Si l’on en croit le rapport de RSF, la France illustre bien les glissements de terrain qui peuvent se produire puisque les mesures sanitaires sont loin d’y être le seul motif d’inquiétude quant au durcissement de l’Etat face à la liberté de la presse:
« Plusieurs journalistes ont été blessés par des tirs de LBD (lanceurs de balles de défense), de grenades lacrymogènes ou par des coups de matraque. D’autres ont été la cible d’interpellations arbitraires ou ont vu leur matériel de reportage saisi. Une partie de ces incidents ont notamment eu lieu lors des rassemblements contre la proposition de loi relative à la sécurité globale. Les journalistes d’investigation ne sont pas non plus à l’abri des pressions. Au cours de l’année 2020, au moins deux d’entre eux ont été convoqués par la police des polices (IGPN) dans le cadre d’enquêtes pour « recel de violation du secret professionnel », un recours qui peut menacer le secret des sources. «
Une certaine naïveté du rapport
On soulignera cependant une certaine naïveté du rapport. “Le journalisme est le meilleur vaccin contre la désinformation », a déclaré le secrétaire général de RSF, Christophe Deloire en le présentant. « Malheureusement, sa production et sa distribution sont trop souvent bloquées par des facteurs politiques, économiques et technologiques, et parfois même culturels. Face à la viralité de la désinformation par-delà les frontières, sur les plateformes numériques et les réseaux sociaux, le journalisme est le principal garant pour que le débat public repose sur une diversité de faits établis.”
L’image de la vaccination est dérangeante parce qu’il s’agit d’un domaine où l’on a le sentiment que se déploient des intérêts constitués peu favorables au débat public, à la libre enquête et à la véracité de l’information, c’est bien celui-là. La manière dont les médias établis ont écarté, en France ou dans d’autres pays occidentaux, la présentation de thérapies non vaccinales ou bien ignoré les éventuels conflits d’intérêt que pouvaient avoir des experts invités sur les plateaux de télévision alors qu’ils avaient des liens contractuels avec des entreprises pharmaceutiques restera comme une page sombre de l’histoire des médias en démocratie. Et en l’occurrence, la censure d’Etat n’y est pour rien.
RSF s’obstine d’ailleurs dans la métaphore biologique, en parlant de « viralité de la désinformation (…) sur les plateformes numériques et les réseaux sociaux ». A lire une telle formule, on comprend que ce rapport annuel, dont on fêtera le 20è anniversaire en 2022, aurait besoin d’un bilan méthodologique. Peut-on continuer à opposer, comme le fait Monsieur Deloire, les médias établis et les médias non institutionnels, en faisant comme si ces derniers ne contribuaient pas à la qualité de l’information. Les fake news reposent-elles vraiment seulement sur la viralité des réseaux sociaux? Pourra-t-on continuer à publier un rapport sur la liberté de la presse sans tenir compte des pressions énormes exercées par les GAFAM, non seulement sur les internautes mais aussi sur les médias qui dépendent de la publicité?

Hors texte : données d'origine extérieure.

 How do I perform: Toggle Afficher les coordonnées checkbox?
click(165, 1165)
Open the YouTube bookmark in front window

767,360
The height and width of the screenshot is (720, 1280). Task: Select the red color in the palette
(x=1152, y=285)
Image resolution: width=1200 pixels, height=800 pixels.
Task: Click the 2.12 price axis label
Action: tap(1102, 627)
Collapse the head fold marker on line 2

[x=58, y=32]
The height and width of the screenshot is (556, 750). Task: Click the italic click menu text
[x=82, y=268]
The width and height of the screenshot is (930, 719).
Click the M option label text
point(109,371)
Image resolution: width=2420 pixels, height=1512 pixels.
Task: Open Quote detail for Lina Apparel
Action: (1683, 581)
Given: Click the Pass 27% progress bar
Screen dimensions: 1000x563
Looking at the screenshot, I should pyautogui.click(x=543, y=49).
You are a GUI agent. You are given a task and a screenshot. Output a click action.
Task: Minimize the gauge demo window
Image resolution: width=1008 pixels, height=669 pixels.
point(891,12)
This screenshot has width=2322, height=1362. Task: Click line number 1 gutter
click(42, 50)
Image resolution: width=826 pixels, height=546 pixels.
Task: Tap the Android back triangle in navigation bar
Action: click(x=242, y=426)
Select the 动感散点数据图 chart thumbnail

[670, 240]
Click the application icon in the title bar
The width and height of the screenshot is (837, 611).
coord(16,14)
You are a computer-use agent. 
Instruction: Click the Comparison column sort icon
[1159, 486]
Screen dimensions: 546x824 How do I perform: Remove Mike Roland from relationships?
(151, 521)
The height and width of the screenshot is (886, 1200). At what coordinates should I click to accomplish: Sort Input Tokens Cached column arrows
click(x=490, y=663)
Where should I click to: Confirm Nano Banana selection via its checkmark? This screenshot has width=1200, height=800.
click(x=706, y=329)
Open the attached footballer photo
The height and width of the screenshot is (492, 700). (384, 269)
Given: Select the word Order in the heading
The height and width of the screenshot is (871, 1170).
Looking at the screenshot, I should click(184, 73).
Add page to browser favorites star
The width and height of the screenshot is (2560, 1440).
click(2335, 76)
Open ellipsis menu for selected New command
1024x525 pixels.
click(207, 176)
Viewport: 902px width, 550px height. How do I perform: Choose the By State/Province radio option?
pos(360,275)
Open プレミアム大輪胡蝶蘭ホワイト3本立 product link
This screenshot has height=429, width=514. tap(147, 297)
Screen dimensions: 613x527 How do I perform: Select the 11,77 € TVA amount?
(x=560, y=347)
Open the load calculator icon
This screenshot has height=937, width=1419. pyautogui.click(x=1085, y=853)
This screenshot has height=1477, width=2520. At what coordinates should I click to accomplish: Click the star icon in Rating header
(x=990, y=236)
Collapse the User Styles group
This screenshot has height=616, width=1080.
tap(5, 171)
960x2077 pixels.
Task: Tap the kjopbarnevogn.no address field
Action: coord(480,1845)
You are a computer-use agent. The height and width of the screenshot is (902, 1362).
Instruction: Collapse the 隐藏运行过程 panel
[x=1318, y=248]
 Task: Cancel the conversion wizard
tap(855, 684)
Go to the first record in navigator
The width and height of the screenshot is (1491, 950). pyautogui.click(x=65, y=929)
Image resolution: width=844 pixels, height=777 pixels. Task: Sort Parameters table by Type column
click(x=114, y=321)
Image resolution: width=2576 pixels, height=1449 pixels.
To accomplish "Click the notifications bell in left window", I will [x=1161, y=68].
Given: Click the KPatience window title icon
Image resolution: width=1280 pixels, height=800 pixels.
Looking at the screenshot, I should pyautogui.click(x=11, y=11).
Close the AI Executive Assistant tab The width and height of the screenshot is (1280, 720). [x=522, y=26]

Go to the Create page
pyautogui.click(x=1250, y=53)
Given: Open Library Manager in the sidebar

La réalité du monde de l’information libre évolue à grande vitesse. Les menaces qui pèsent sur elle ne sont plus seulement le fait de la censure classique. Elles impliquent les grandes organisations internationales, des entreprises agissant mondialement ou de nouvelles méthodes de guerre de l’information. RSF le sent bien, d’ailleurs, qui vient de publier un autre dossier, passionnant, sur le développement de nouvelles méthodes par la Chine communiste pour influencer l’opinion mondiale.
« Reporters sans frontières » risquent fort de se voir opposées des frontières infranchissables.
Il faut mater le peuple et lui faire apprendre ses leçons au matraquage médiatique ainsi on pourra lui faire avaler les fake news qu’on est supposé combattre.